Guest Columnist
[TS] Hot Tots, and Moms Hot to Trot
By JUDITH WARNER
...I think it’s fair, even necessary, to wonder: how can we expect our daughters to navigate the cultural rapids of becoming sexual beings when we ourselves are flying blind? How can we teach them to inhabit their bodies with grace and pleasure if we spend our own lives locked in hateful battles of control, mastery and self-improvement?
We all tend to talk a good game now on things like body image and sexual empowerment. We buy the American Girl body book, “The Care and Keeping of You,” promote a “healthy” diet and exercise, and wax rhapsodic about team sports. But do we practice what we preach?
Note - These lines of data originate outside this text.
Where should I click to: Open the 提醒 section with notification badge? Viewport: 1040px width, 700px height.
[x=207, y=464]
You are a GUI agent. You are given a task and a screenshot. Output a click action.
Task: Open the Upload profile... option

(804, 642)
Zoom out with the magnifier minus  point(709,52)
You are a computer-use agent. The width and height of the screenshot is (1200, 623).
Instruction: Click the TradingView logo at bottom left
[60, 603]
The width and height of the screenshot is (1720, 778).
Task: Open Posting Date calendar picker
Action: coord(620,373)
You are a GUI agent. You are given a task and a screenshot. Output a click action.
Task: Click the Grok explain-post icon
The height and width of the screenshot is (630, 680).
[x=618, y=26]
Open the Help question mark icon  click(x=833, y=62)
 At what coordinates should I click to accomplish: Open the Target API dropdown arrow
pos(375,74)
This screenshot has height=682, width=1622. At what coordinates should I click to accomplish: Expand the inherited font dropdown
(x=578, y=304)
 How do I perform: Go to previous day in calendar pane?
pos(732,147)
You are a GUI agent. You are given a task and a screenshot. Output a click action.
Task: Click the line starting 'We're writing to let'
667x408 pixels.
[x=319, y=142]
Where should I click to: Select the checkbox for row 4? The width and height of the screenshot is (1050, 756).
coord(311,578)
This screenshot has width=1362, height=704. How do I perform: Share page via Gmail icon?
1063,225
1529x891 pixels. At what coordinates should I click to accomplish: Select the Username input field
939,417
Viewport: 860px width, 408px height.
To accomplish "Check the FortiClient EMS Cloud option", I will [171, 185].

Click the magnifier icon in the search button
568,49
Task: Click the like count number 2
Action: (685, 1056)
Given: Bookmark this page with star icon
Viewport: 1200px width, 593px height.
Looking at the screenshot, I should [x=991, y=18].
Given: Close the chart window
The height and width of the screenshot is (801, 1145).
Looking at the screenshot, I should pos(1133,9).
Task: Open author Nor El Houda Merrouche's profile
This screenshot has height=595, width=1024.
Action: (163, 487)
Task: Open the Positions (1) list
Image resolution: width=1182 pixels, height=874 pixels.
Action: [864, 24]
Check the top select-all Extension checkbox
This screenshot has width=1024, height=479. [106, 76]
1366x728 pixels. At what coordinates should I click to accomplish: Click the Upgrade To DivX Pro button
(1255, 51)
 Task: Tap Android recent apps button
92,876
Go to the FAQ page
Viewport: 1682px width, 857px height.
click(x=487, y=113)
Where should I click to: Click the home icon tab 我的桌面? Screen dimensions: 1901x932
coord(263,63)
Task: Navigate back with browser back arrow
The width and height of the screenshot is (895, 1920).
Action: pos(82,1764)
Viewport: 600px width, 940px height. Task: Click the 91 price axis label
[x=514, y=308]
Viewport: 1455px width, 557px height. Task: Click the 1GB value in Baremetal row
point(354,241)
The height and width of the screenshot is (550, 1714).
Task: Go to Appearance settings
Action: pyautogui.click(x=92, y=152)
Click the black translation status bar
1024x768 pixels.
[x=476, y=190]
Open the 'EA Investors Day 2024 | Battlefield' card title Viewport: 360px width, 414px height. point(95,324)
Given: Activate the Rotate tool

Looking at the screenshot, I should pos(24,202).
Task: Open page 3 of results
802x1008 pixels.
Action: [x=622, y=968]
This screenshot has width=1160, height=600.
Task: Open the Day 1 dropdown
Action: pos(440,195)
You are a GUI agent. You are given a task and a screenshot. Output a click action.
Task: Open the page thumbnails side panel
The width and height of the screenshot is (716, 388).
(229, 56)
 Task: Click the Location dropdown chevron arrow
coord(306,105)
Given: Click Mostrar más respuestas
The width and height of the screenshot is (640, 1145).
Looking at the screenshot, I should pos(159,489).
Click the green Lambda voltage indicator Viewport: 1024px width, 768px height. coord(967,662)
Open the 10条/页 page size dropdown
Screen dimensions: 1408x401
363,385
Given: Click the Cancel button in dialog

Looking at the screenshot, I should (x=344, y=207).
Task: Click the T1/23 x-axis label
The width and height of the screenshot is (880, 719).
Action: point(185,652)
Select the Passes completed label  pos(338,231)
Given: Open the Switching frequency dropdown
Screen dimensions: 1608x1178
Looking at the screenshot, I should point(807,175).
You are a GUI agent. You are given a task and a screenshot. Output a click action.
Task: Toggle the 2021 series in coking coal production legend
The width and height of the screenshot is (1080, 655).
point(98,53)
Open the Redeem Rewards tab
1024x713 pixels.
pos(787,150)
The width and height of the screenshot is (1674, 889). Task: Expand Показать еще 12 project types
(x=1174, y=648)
Not when we walk around the house sucking in our stomachs in front of the mirrors. Not when we obsessively regulate the contents of our refrigerators in the name of “purity.” (Did you know that there’s a clinical word for the “fixation on righteous eating”? It’s called “orthorexia.”) Our girls see right through all our righteousness. And they hear the hypocrisy, too, when we dish out all kinds of pabulum about a “positive body image,” then go on to trash our own thighs.
That, at least, is what I’ve been told by Rosalind Wiseman, author of the Queen Bee books, who spends much of her time touring the country, lecturing parents and listening to what girls have to say.
The tweens she meets beg her to let their moms know they see through them. They snigger, too — in communities where plastic surgery is the norm — at “augmented” moms who strut their stuff in spaghetti straps and spandex. A group of 12-year-olds Wiseman recently met told her: “Our mothers are coming to school thinking they’re 18 years old. We feel bad for these women. It’s embarrassing.”